The first frame shows the baby monitor. Baby was sleeping soundly. That is, not making much of a sound. The second frame shows Mr Salt, the saltpot, and his lover Mrs Pepperpot. Mr Salt has very big trousers. He is either grossly deformed or carries a lot in is pockets (perhaps he too is an urban sketcher?). I think Mr. Salt is Dutch, but he comes from England. He is also into the lost practise of trepanning. You can also see the Christmas Tree, put up last weekend, hopefully out of the reach of little mischievous hands (I don’t mean those of Mr Salt, whose hands are stuck to his trousers). The final frame, looking over at the CD tower and the music players and the calendar of new york city, has a bottle of the local Sudwerk beer in it. This is purely decorative. I was actually drinking a cup of tea, but thought a beer bottle would look better. I pulled it from the recycling. I like Sudwerk, the Märzen variety, it’s a nice German style amber beer brewed just down the road from bei uns. One of the things I really like about living out here in the American West are the micro-brews – not as big a thing on the East coast.
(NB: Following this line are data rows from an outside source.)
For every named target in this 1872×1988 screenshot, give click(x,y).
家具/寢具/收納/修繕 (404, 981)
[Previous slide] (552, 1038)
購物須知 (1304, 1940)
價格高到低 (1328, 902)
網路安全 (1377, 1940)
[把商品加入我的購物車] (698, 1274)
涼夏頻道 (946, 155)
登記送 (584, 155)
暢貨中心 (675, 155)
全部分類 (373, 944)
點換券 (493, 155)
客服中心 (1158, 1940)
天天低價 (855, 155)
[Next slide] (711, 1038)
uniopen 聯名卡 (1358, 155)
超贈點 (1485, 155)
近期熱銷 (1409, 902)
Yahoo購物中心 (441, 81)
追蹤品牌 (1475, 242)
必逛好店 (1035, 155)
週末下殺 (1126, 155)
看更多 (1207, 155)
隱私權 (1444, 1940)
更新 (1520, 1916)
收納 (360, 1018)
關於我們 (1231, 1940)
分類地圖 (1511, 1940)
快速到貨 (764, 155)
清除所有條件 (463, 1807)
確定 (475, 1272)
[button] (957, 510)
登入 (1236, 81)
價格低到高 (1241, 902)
Back in London, we have the pubs alright, but I way prefer the beers out here. You can see also a Micron Pigma pen on the table; you can’t get those in England either (or at least, I couldn’t). Incidentally, I drew this in a copic multiliner 0.1.
So this is home. Not quite the same as the old apartment, but very similar.
hold the front page
I hate the first page of a new sketchbook; never know what to draw, for some reason. So on opening my third watercolour moleskine I just drew what was right in front of me, on my desk. There’s a glass, almost completely empty (or very slightly full, depending on your worldview, ooh link that to bush’s take on the economy). There’s the Beatles crossing Abbey Road (trivia question for you – are they going towards or away from the studios?). There’s Magneto, master of magnetism, rendered (in cruel irony) in plastic. Scissors I bought six years ago in Aix. A couple of microns, plus a copic. The pc screen (watching “south park” online). A Spurs badge – I’ve had this since I was ten, bought at a game at the Lane in ’86 when we beat Man City – it’s known as the “lucky spurs badge”, and is a famous relic (my mate Tel will tell you, should you see him). I wish it would still work, we seem to be selling most of the team. There’s Greedo, having reeked revenge on Han Solo, but with Cyclops behind him about to shoot first (I just had an image of Cyclops shooting Greedo under the table and wow, it was not pretty). And a half-hidden Vader behind him in the shadows. And there’s a couple of post-it notes with stuff about milk supply and stuff on them.
Now that’s out of the way (and you’re thinking I’m a geek, well maybe I am, or just untidy), I can move on with the sketchbook. Back to trees and buildings. It’s a little cooler here in Davis now, and not as smoky.